━━━━━ Supplied passage ━━━━━
The processor platform 400 of the illustrated example includes a processor 412. The processor 412 of the illustrated example is hardware. For example, the processor 412 can be implemented by one or more integrated circuits, logic circuits, microprocessors, GPUs, DSPs, or controllers from any desired family or manufacturer. The hardware processor may be a semiconductor based (e.g., silicon based) device. In some embodiments, the processor implements the DDPG agent described above.

The processor 412 of the illustrated example includes a local memory 413 (e.g., a cache). The processor 412 of the illustrated example is in communication with a main memory including a volatile memory 414 and a non-volatile memory 416 via a bus 418. The volatile memory 414 may be implemented by Synchronous Dynamic Random Access Memory (SDRAM), Dynamic Random Access Memory (DRAM), RAMBUS® Dynamic Random Access Memory (RDRAM®) and/or any other type of random access memory device. The non-volatile memory 416 may be implemented by flash memory and/or any other desired type of memory device. Access to the main memory 414, 416 is controlled by a memory controller.

The processor platform 400 of the illustrated example also includes an interface circuit 420. The interface circuit 420 may be implemented by any type of interface standard, such as an Ethernet interface, a universal serial bus (USB), a Bluetooth® interface, a near field communication (NFC) interface, and/or a PCI express interface.
━━━━━ Data block ━━━━━
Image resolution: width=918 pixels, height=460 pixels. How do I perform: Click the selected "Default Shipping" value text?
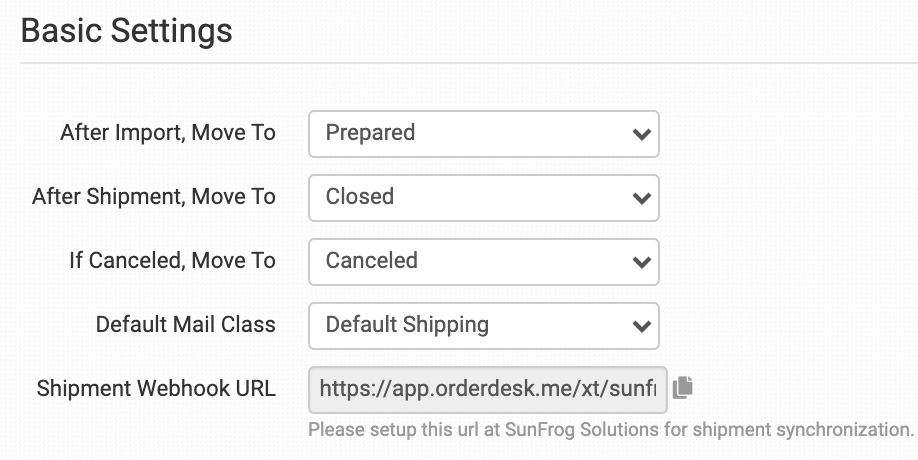407,325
━━━━━
Exercise requirements ▸ In the passage about the processor platform, what controls access to the main memory?

The reply ▸ A memory controller.